§ **Task description**
Identify each line in the records below that contains the string "Sort", and copy those lines.

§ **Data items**
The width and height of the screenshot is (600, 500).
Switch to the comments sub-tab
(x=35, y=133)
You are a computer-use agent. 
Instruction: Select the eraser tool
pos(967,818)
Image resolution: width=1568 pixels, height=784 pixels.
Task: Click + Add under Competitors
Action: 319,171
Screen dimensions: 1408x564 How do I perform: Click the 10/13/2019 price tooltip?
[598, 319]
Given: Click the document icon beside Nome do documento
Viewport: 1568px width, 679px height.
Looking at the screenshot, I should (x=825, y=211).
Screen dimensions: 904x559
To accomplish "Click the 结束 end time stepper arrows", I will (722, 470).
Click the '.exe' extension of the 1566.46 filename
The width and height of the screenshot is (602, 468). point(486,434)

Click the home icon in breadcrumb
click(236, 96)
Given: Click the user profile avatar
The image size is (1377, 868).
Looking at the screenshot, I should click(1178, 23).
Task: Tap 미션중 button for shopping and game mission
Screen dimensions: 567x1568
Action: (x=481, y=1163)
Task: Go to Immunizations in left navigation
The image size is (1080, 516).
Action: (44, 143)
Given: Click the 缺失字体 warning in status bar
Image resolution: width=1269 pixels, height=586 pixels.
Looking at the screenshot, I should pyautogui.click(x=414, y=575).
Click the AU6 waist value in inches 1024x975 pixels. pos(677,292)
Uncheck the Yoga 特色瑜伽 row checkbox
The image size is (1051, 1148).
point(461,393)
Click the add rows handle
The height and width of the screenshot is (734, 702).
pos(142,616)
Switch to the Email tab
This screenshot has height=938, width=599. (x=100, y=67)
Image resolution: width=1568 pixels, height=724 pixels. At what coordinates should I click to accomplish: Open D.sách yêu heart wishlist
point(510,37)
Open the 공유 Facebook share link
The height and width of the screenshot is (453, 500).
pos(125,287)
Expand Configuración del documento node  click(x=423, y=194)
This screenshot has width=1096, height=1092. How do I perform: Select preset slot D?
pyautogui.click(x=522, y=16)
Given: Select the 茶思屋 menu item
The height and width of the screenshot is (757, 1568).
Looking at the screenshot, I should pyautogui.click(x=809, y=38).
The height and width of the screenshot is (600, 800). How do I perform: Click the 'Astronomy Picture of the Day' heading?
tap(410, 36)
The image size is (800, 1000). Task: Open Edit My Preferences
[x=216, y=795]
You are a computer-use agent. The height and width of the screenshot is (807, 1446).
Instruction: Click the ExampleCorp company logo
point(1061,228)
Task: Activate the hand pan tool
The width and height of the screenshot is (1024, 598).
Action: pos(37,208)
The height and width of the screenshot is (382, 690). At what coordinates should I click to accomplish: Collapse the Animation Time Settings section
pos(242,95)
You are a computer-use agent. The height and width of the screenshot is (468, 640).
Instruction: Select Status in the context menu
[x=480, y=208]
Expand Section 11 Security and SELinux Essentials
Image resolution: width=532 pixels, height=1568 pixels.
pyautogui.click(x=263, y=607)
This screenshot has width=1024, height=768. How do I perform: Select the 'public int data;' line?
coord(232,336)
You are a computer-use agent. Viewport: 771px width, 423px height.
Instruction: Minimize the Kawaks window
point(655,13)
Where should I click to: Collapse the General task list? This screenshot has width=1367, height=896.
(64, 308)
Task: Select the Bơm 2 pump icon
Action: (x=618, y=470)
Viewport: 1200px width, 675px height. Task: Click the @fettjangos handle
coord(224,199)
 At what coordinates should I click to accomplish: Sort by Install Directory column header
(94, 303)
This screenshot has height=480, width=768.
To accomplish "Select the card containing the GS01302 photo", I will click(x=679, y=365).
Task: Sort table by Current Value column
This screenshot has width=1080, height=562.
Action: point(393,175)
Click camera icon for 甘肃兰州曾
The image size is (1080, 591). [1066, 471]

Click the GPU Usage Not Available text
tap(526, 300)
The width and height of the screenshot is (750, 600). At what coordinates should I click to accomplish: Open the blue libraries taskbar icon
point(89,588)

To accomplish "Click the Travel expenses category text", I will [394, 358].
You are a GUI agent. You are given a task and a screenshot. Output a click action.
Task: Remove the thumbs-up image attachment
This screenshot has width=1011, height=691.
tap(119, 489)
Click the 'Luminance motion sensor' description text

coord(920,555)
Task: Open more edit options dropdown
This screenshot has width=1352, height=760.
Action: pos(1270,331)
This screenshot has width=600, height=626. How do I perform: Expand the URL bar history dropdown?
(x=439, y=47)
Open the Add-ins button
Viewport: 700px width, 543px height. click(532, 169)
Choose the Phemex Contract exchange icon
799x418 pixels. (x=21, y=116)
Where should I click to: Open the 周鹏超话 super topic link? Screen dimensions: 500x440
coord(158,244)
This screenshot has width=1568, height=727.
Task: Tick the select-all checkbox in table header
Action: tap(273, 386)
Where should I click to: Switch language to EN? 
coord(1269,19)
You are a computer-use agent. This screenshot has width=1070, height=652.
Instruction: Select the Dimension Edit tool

§ **Task solution**
 At what coordinates should I click to accomplish: Sort by Install Directory column header
Task: Sort table by Current Value column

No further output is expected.